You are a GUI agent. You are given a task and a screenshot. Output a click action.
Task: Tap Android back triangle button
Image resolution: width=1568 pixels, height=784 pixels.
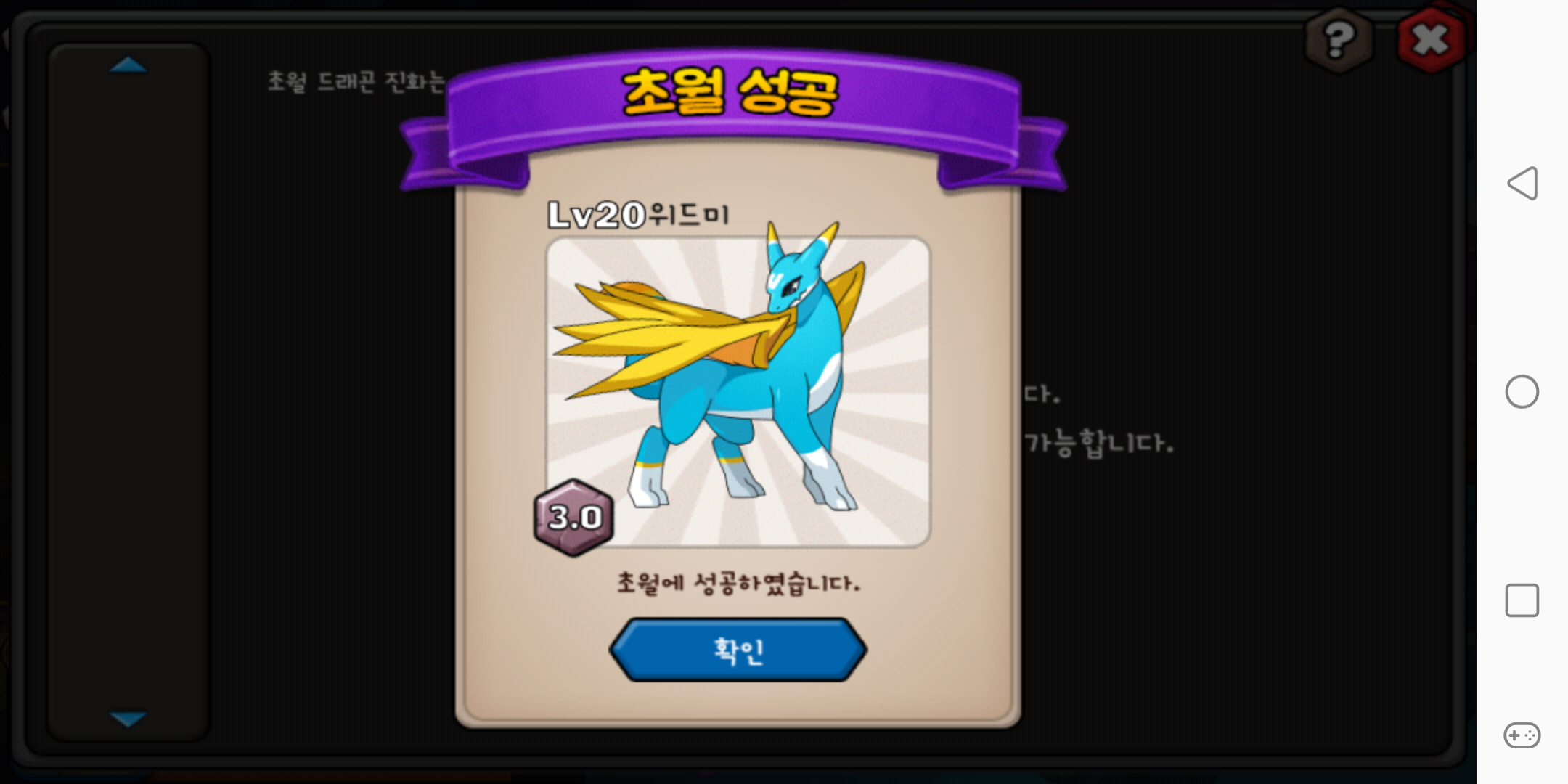(1522, 183)
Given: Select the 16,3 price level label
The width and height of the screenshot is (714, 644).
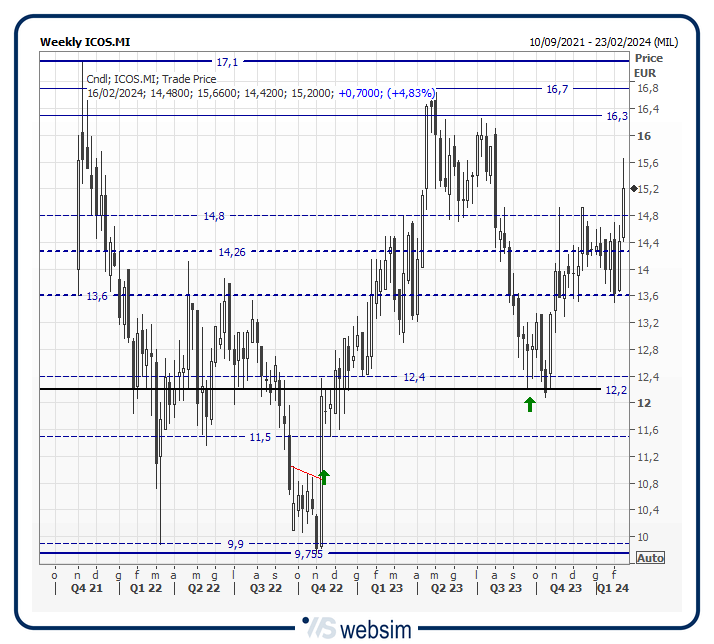Looking at the screenshot, I should pos(617,116).
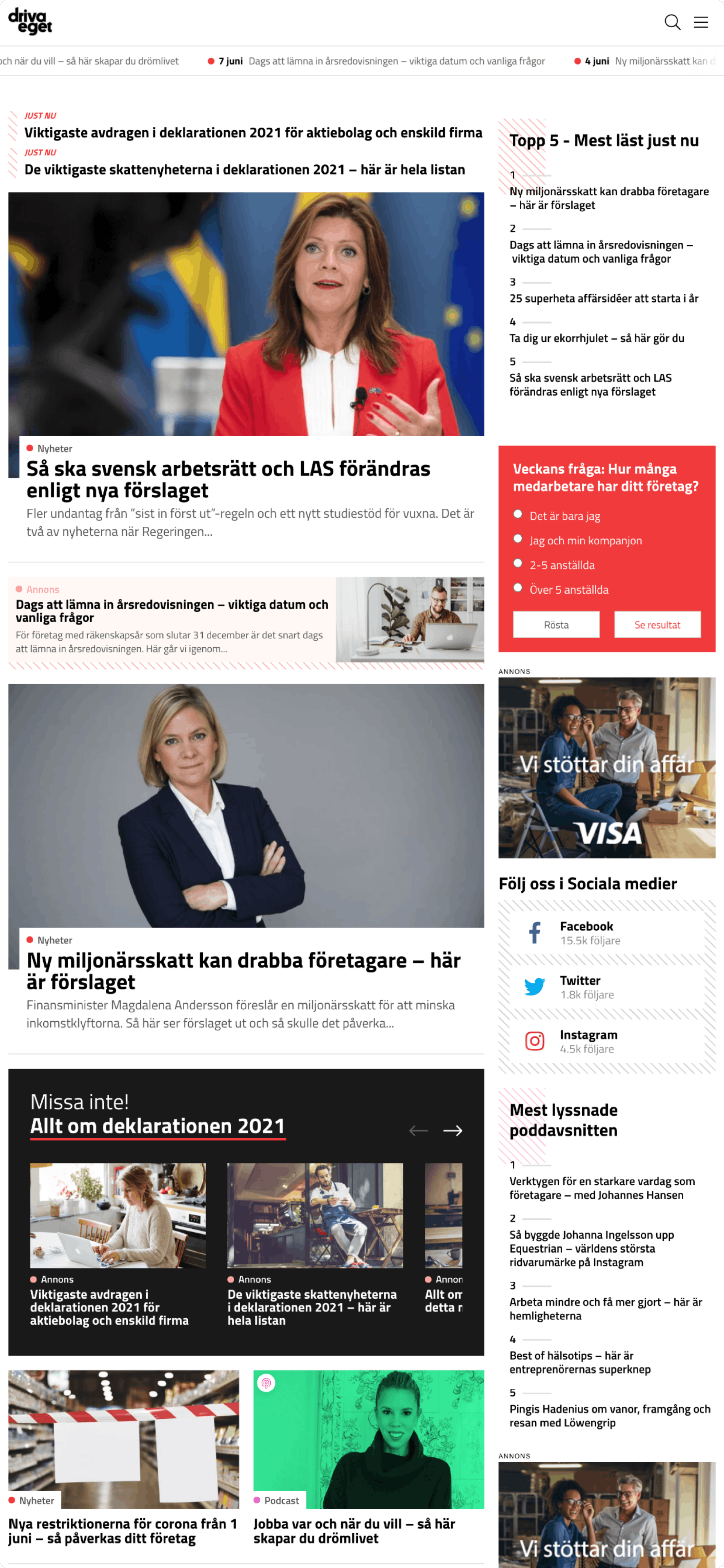Select 'Jag och min kompanjon' option
This screenshot has height=1568, width=724.
tap(517, 538)
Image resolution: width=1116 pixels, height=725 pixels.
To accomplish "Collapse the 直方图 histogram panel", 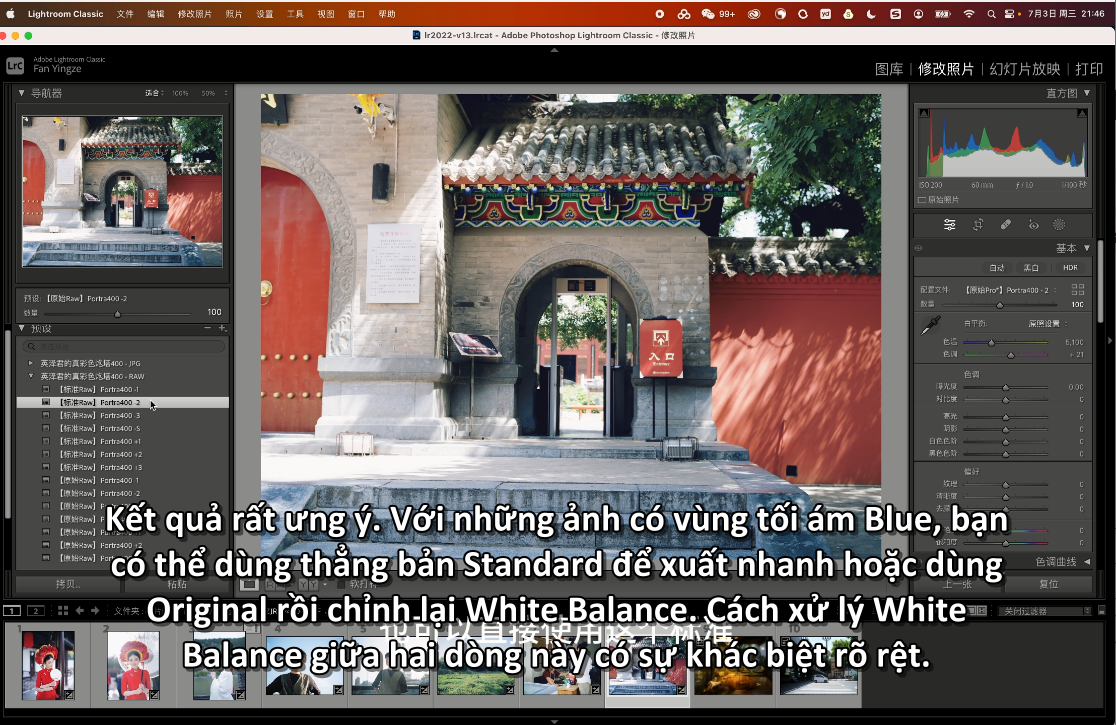I will click(1088, 93).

• What to do
Extract verbatim everything above, from the first line down to and including the line that contains "(1522, 183)", leaving the pictures out of your answer.

• Correct result
You are a GUI agent. You are given a task and a screenshot. Output a click action.
Task: Tap Android back triangle button
Image resolution: width=1568 pixels, height=784 pixels.
(1522, 183)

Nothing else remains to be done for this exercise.